* _Directions_
Where does the string "Switch" occur in the records below? Copy every line that holds it.

• • •

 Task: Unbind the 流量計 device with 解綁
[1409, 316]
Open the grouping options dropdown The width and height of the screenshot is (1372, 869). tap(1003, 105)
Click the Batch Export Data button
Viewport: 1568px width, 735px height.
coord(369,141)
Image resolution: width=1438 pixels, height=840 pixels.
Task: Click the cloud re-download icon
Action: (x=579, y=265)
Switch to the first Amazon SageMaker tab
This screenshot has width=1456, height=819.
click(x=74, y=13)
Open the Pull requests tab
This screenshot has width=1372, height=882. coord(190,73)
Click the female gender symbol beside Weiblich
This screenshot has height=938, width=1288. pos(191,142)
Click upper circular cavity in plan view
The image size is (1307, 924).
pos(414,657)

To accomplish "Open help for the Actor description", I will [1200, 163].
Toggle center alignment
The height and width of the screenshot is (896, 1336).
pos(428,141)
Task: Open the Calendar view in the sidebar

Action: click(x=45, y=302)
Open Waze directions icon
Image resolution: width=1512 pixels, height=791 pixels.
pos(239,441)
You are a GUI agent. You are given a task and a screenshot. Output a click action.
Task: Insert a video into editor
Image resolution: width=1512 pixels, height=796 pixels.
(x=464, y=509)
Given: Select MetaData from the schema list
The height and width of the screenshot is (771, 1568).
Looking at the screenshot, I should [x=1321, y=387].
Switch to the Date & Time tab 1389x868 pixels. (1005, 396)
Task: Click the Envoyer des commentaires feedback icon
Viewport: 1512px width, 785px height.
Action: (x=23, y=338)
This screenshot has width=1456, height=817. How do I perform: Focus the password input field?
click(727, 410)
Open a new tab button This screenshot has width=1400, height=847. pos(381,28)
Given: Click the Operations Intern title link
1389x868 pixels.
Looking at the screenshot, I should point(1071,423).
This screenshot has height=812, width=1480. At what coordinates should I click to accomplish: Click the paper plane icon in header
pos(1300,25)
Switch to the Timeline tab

• • •

* _Exercise response_
Switch to the first Amazon SageMaker tab
Switch to the Date & Time tab 1389x868 pixels. (1005, 396)
Switch to the Timeline tab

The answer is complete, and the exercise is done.